**INSTRUCTIONS FOR THE TASK:** Copy the rows from the line with "Expand the Agenda dropdown arrow" through the end of the rows, swapping "dropdown" for "drop-down" and changing nothing else. Leave the pictures out.

Text and item location entries
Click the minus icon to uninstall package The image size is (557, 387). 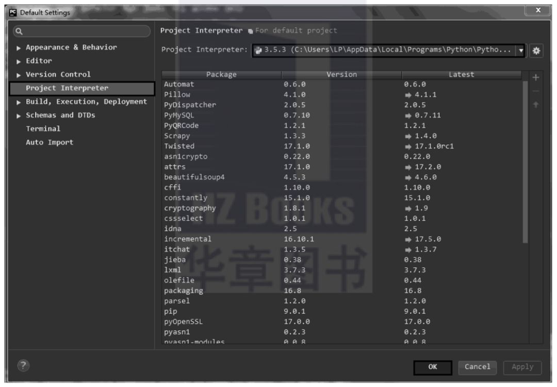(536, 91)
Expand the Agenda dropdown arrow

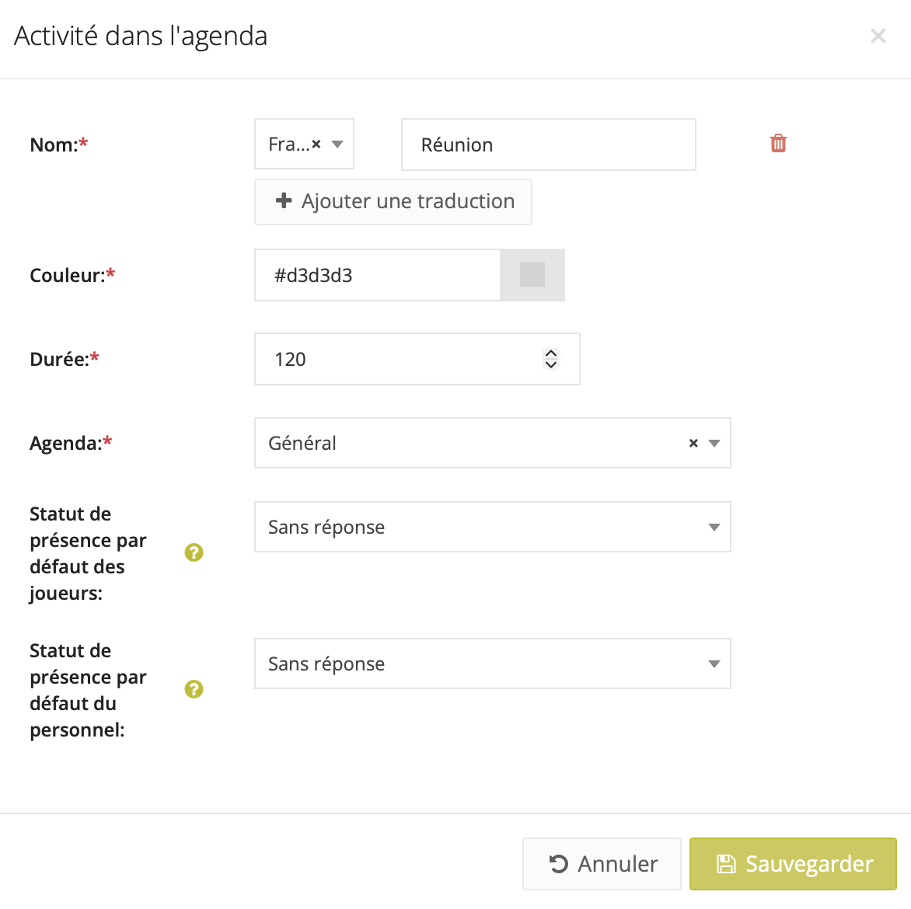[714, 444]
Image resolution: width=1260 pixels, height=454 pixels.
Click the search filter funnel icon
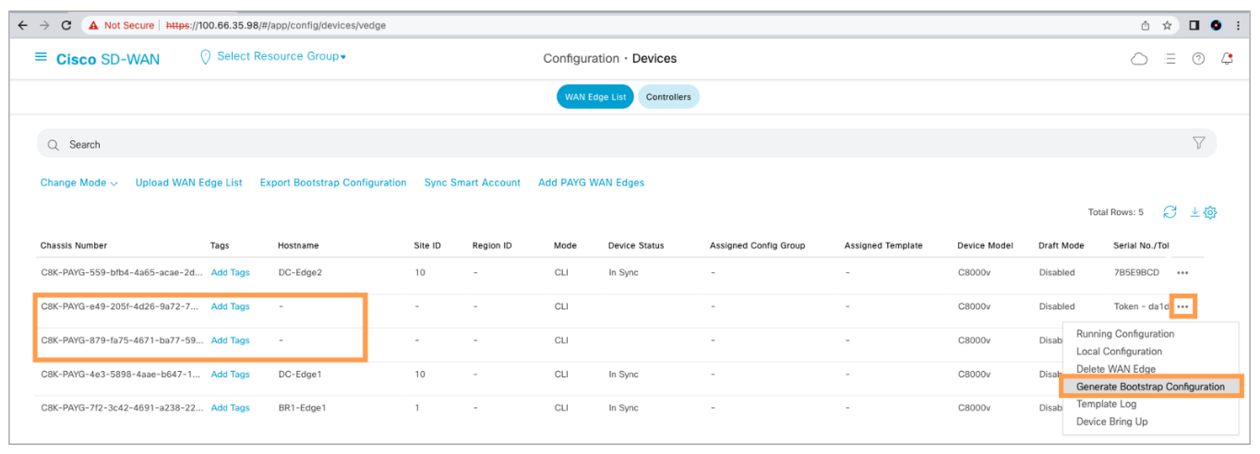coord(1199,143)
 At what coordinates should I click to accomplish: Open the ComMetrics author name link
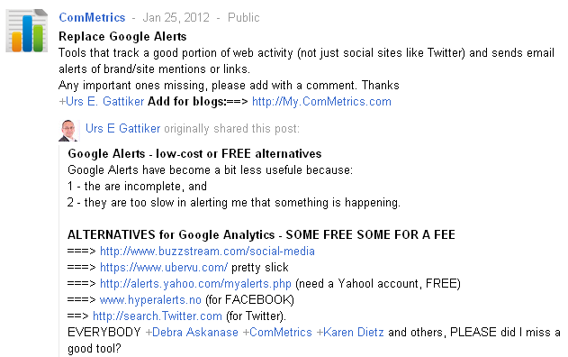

**RESULT FOR THIS EXERCISE:**
Expand the Agenda drop-down arrow

[714, 444]
Image resolution: width=1260 pixels, height=454 pixels.
Click the search filter funnel icon
coord(1199,143)
 At what coordinates should I click to accomplish: Open the ComMetrics author name link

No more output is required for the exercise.